Florida Senate wants cap on government spending
By Jerome Stockfisch
The Tampa Tribune
TALLAHASSEE – Florida's state budget could be tied strictly to population and inflation growth under a "Taxpayer Bill of Rights" that has become a cause célèbre of the new wave of conservatives, libertarians and Tea Partiers nationwide.
The state Senate on Tuesday sent a joint resolution to the House that would ask voters in 2012 whether they approve of the spending cap. Should it carry with 60 percent approval, Florida would become the second state in the nation with such budgetary restraints – although the first implementation, in Colorado in 1992, backfired severely.
"This is something we're going to put before the people," said Ellyn Bogdonoff, the Republican bill sponsor from Fort Lauderdale. "I suspect the people of this state would be interested in the government having more fiscal restraint. If government takes less, the people have more. I don't know about you, but I'm OK with that."
The proposal would actually limit how much tax revenue the state can collect, which in turn affects how much it can spend. Florida currently has a revenue limitation, enacted in 1994, but it is based on personal income growth and has had little effect on the budgeting process because incomes have grown faster than the state's economy.

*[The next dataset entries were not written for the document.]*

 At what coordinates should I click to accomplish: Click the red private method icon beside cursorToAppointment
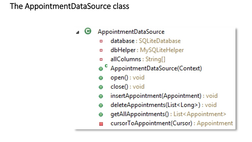point(101,124)
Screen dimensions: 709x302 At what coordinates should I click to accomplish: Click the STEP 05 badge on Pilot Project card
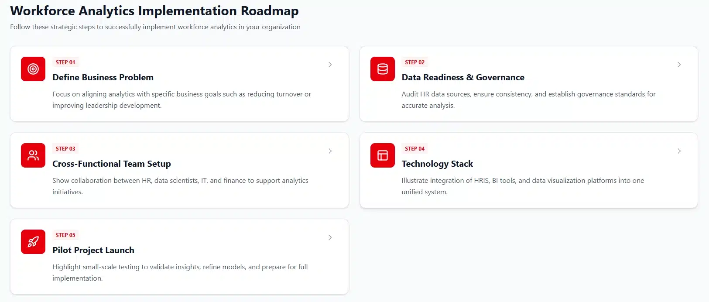pos(65,235)

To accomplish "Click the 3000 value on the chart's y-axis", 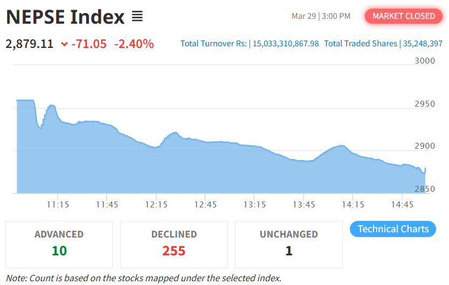I will (424, 61).
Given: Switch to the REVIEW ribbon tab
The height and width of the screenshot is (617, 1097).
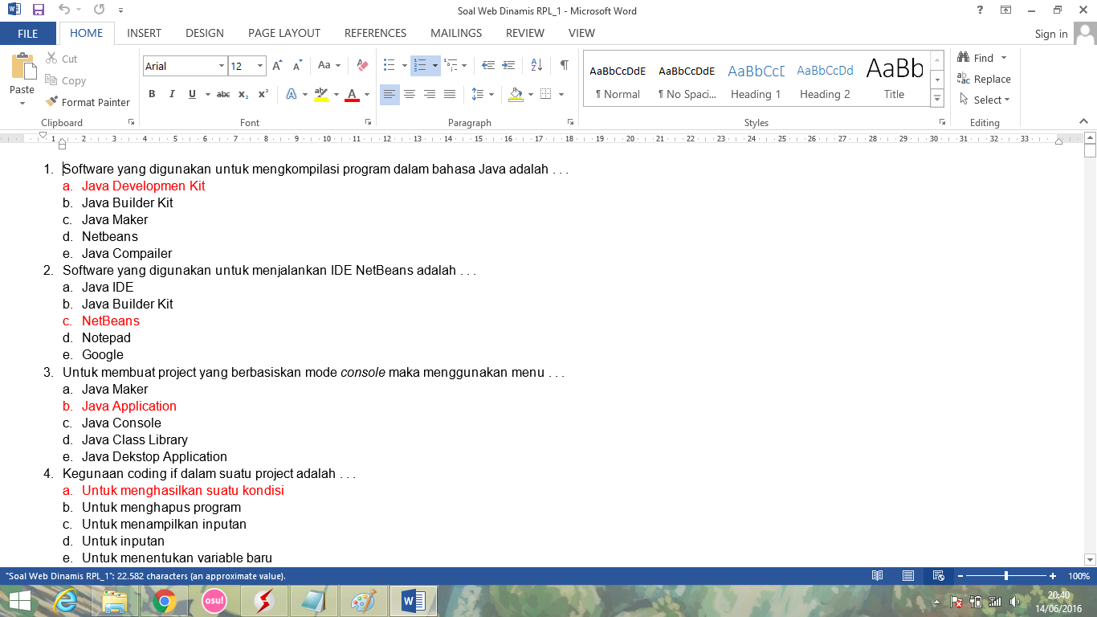Looking at the screenshot, I should point(524,33).
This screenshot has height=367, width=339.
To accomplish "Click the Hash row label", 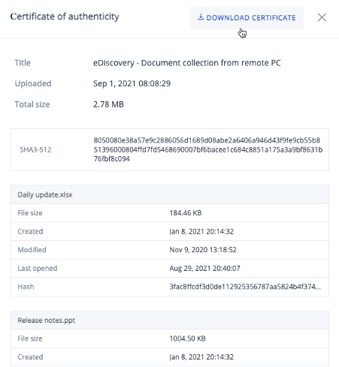I will tap(26, 287).

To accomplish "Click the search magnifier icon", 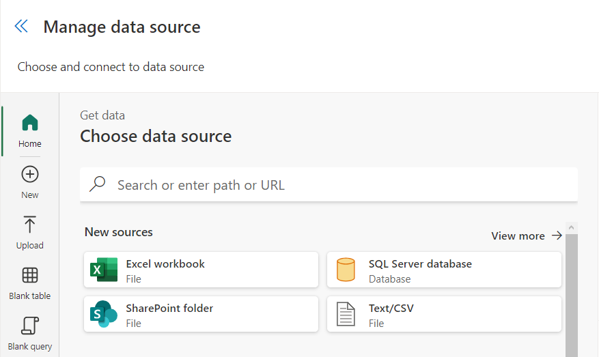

Under the current scenario, "the more money an individual makes, the more the state should spend and take," said Bogdonoff. "That's why the '94 cap doesn't work. It's based on the wrong philosophy."
Opposition to the measure centers on the failed experience in Colorado, which enacted the original Taxpayer Bill of Rights, or "TABOR," in 1992. When that state's economy went south in the early 2000s, budget writers were hamstrung by falling revenue and had to dramatically reduce state spending.
According to a report from the Center on Budget and Policy Priorities, a Washington think tank dedicated to issues affecting low- and moderate income families, TABOR "contributed to deterioration in the availability and quality of nearly all major public services in Colorado."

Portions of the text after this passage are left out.